Published
4 February 2025
Author
The RCSLT is celebrating its 80th anniversary this year and during that time wellbeing has played an important part in supporting and caring for our workforce. Head of RCSLT Scotland, Glenn Carter, articulates the role of leaders in creating a shared wellbeing culture.
The best leadership decisions I have made have pretty much always involved a process of doing something with staff rather than imposing it on them.
Leadership at all levels is hugely important and the best teams harness this.
But the reality is that within hierarchical structures, those with leadership positions have power and with that power comes the ability to do good and the ability to cause harm.
The central importance of wellbeing was underlined by the Carnegie trust: “All organisations are made up of people, and an organisation’s performance is therefore hugely affected by how happy, engaged, purposeful and safe its people feel.” (Thurman B, 2020).
SLTs face a huge increase in pressure due to workload and other factors. This pressure can cause leaders to slip into a command-and-control leadership style where decisions are made quickly and without collaboration. This of course is required sometimes but if it becomes the norm then it can be very damaging to team welfare, engagement and efficacy.

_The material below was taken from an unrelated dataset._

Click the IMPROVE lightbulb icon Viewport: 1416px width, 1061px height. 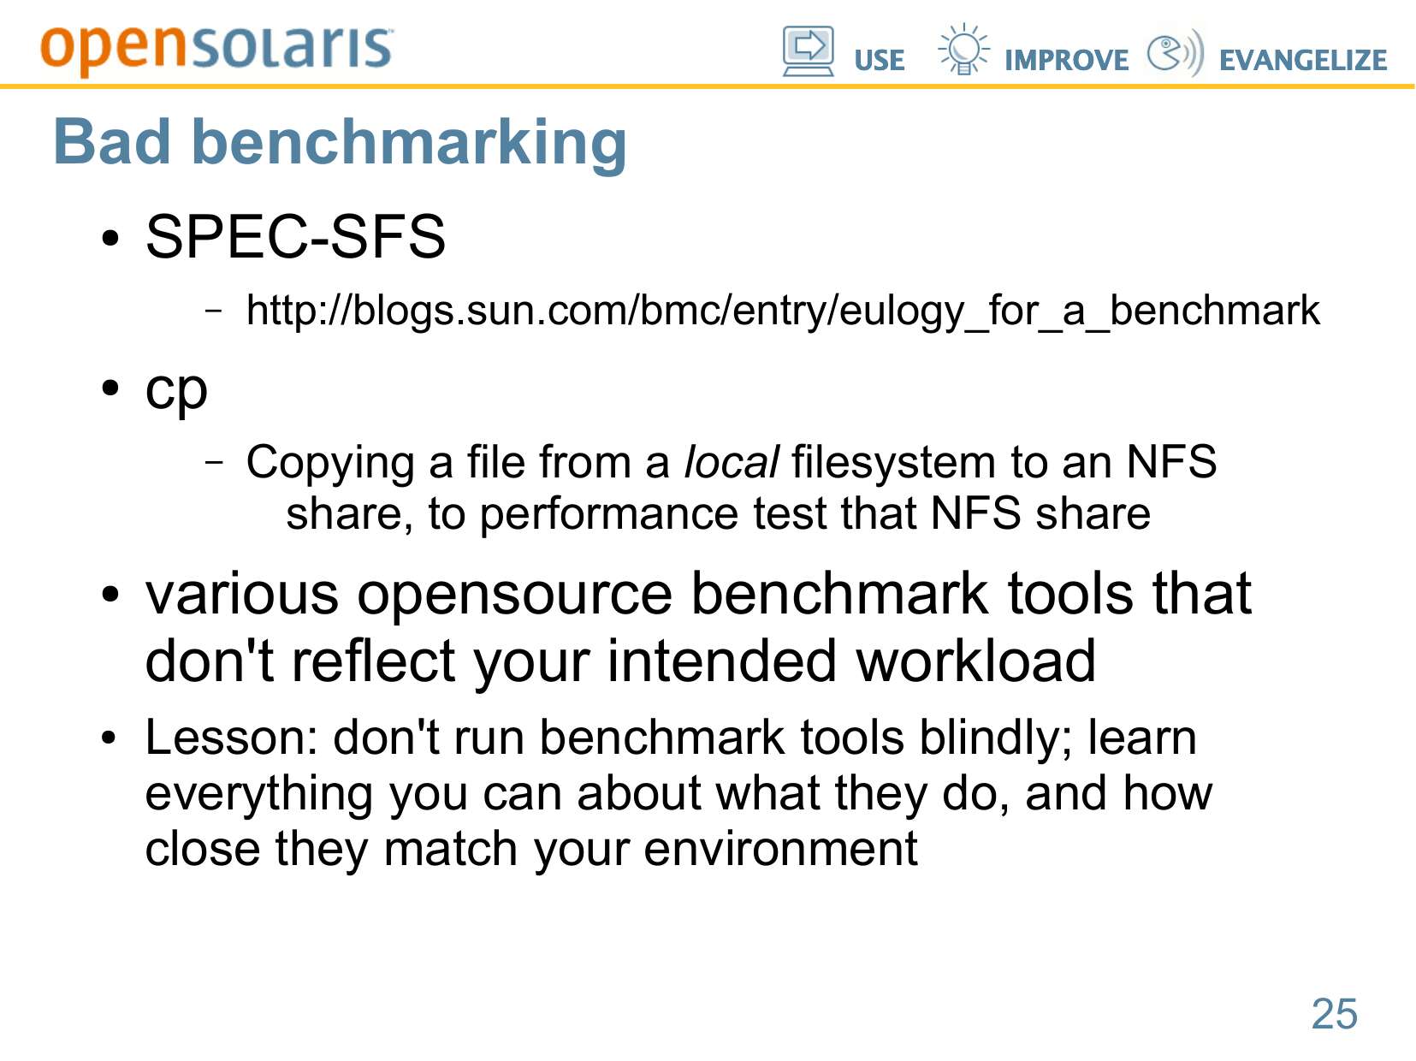(963, 50)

In his book, ‘Good to great’ (2021), Jim Collins highlighted that there are two factors that set apart the good from the great leaders. The great leaders demonstrate a paradoxical blend of humility and professional will. That is, leaders who understand the power of collective wisdom and shared decision making but also demonstrate unwavering resolve and ambition not for themselves but for the team and the people they serve.
I think staff wellbeing has four key pillars.
- Compassionate leadership: “involves a focus on relationships through careful listening to, understanding, empathising with and supporting other people, enabling those we lead to feel valued, respected and cared for, so they can reach their potential and do their best work” (West M, 2021).
- Culture development: intentionally engaging with culture development and creating it with staff using evidence-based tools like the Institute for Healthcare Improvement’s ‘Framework for Improving Joy in Work’ (Perlo J et al, 2017).
- Sustainable workload: making brave decisions about what we should and shouldn’t be doing and working further upstream to prevent harm and advocating for more resource.
- Sustainable wellbeing approaches: based on what a particular team needs at the time.
The compassionate and collaborative leaders are the brave ones. They are the ones who truly collaborate with others to navigate the complexity. But they also have the determination to do the right thing and to keep going when things get tough. The golden thread that connects the four pillars is the genuine desire to question your own beliefs, to be willing to understand and to do stuff together. Real power is shared.